Could you show each line of the records that contains the word "computer"?
Data supplied section start
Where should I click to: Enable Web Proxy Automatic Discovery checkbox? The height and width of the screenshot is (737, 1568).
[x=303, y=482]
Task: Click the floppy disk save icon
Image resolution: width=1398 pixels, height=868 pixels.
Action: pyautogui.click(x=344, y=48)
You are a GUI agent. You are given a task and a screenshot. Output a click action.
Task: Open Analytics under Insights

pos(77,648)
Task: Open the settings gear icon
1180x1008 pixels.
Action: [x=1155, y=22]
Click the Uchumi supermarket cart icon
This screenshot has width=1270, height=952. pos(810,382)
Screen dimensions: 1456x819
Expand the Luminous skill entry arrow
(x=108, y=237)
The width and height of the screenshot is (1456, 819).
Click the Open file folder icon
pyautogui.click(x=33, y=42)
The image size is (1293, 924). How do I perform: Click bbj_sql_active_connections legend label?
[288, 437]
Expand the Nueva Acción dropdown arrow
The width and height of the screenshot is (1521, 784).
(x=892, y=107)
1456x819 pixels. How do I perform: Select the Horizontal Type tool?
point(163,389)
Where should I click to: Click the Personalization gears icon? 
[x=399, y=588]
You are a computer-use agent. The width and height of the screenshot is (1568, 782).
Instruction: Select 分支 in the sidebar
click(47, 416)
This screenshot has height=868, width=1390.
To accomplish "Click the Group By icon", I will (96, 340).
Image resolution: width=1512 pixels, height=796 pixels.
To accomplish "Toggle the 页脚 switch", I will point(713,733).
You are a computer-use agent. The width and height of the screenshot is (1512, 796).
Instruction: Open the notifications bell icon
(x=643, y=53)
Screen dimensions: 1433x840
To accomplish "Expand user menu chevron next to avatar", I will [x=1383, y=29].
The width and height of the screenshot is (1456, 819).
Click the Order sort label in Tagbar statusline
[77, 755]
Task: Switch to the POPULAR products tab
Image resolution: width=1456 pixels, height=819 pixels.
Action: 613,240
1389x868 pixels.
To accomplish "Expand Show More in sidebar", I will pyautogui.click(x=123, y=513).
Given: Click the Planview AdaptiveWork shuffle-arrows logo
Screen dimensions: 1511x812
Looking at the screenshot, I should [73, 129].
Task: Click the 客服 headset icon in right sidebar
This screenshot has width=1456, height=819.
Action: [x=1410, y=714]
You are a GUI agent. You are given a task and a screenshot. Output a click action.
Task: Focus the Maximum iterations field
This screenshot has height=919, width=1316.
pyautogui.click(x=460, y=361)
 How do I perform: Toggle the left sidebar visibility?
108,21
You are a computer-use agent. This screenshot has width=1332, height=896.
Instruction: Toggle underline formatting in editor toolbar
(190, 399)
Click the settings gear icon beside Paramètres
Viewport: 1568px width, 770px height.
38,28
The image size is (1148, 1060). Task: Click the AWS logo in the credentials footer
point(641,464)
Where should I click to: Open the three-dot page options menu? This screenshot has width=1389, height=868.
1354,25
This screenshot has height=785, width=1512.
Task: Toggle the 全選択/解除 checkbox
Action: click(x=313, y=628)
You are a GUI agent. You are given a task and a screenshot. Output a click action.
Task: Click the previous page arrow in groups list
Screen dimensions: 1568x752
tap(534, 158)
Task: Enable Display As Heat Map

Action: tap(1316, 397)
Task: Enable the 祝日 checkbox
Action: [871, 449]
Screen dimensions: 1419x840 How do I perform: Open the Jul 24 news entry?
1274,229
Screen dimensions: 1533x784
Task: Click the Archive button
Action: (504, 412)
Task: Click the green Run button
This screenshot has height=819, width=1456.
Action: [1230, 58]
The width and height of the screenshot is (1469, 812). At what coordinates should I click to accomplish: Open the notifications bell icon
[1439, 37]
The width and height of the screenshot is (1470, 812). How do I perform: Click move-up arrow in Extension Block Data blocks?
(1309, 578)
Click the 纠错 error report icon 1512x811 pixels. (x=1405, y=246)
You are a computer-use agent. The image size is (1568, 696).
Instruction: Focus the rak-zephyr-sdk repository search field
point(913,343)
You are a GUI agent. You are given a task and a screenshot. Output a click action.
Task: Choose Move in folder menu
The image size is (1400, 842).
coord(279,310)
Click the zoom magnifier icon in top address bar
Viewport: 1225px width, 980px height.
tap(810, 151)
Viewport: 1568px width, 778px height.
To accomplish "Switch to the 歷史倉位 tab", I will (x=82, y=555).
Data supplied section end
Expected answer:
You are a computer-use agent. The width and height of the screenshot is (1568, 782).
You are a computer-use agent. The width and height of the screenshot is (1512, 796).
You are a computer-use agent. This screenshot has width=1332, height=896.
You are a computer-use agent. The image size is (1568, 696).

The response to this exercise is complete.